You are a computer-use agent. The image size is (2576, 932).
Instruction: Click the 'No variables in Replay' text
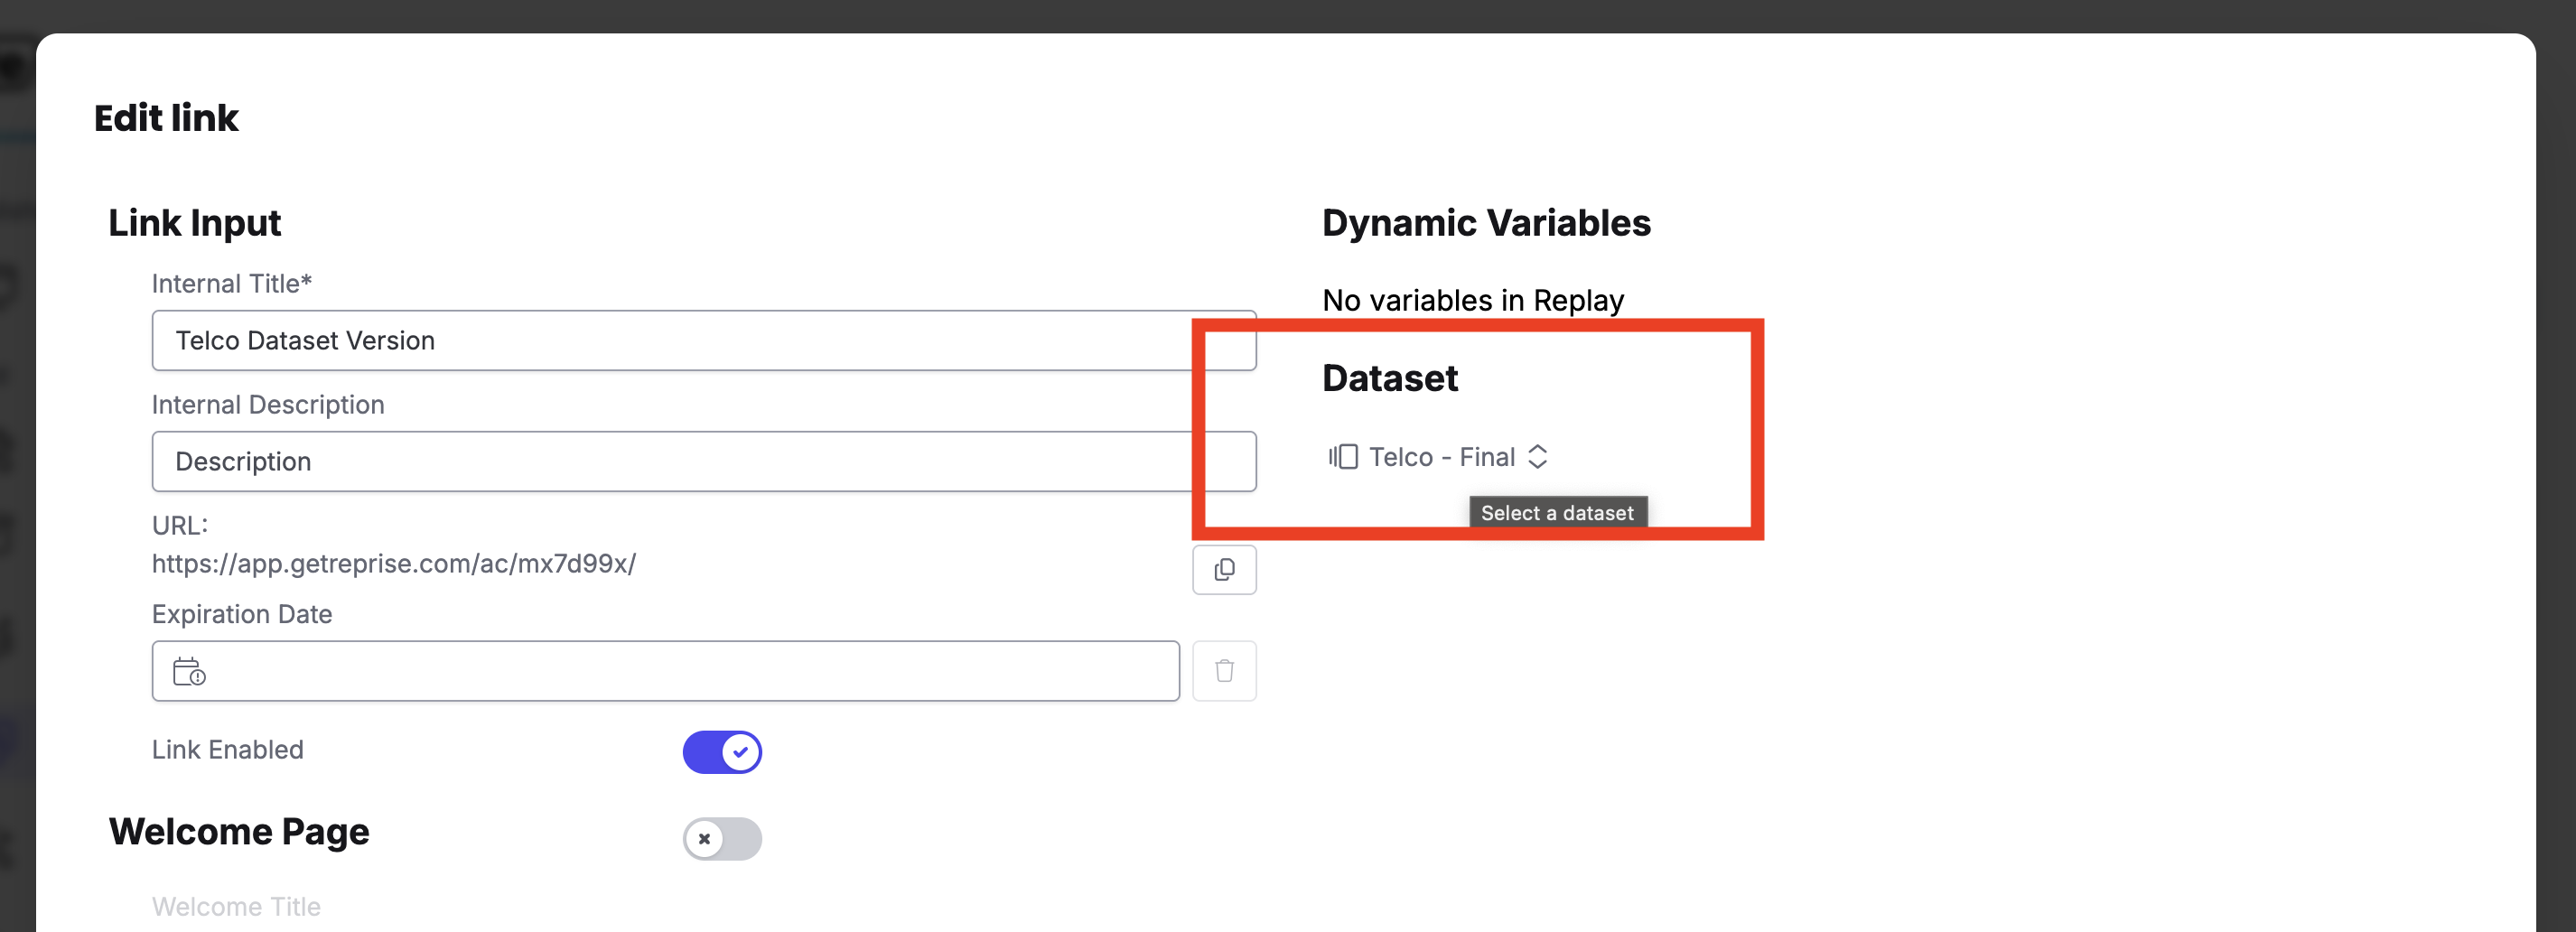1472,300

------------------------------------------------

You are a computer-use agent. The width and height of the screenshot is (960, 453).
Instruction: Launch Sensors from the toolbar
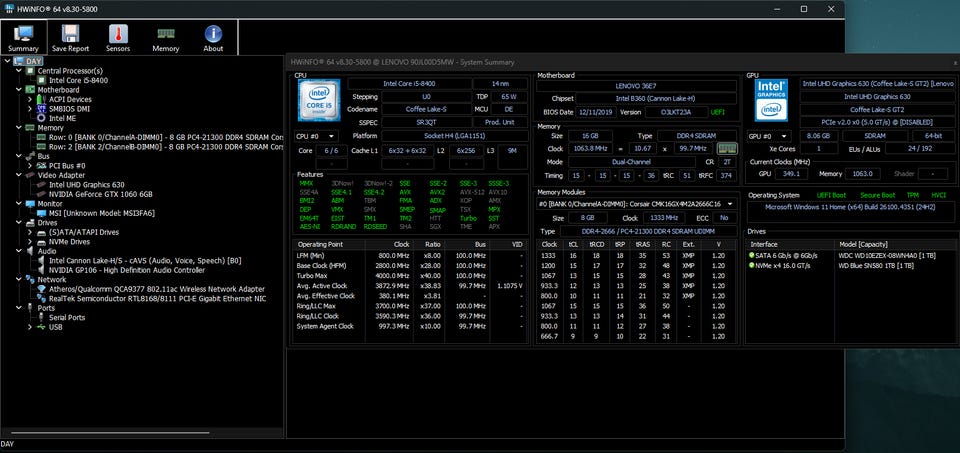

------------------------------------------------

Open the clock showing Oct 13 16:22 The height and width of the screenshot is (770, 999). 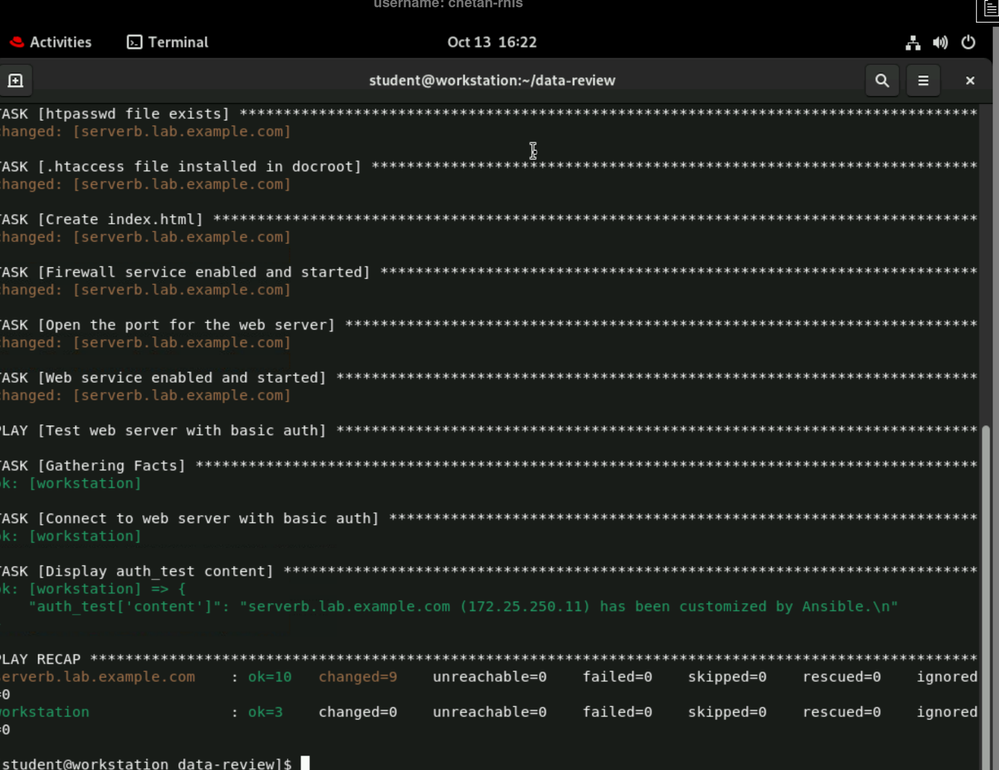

------------------------------------------------

Exercise prompt:
Output each line of the listing in which the string "agent" is found.

Written solution:
You are a computer-use agent. The image size is (2576, 932).
You are a computer-use agent. The width and height of the screenshot is (960, 453).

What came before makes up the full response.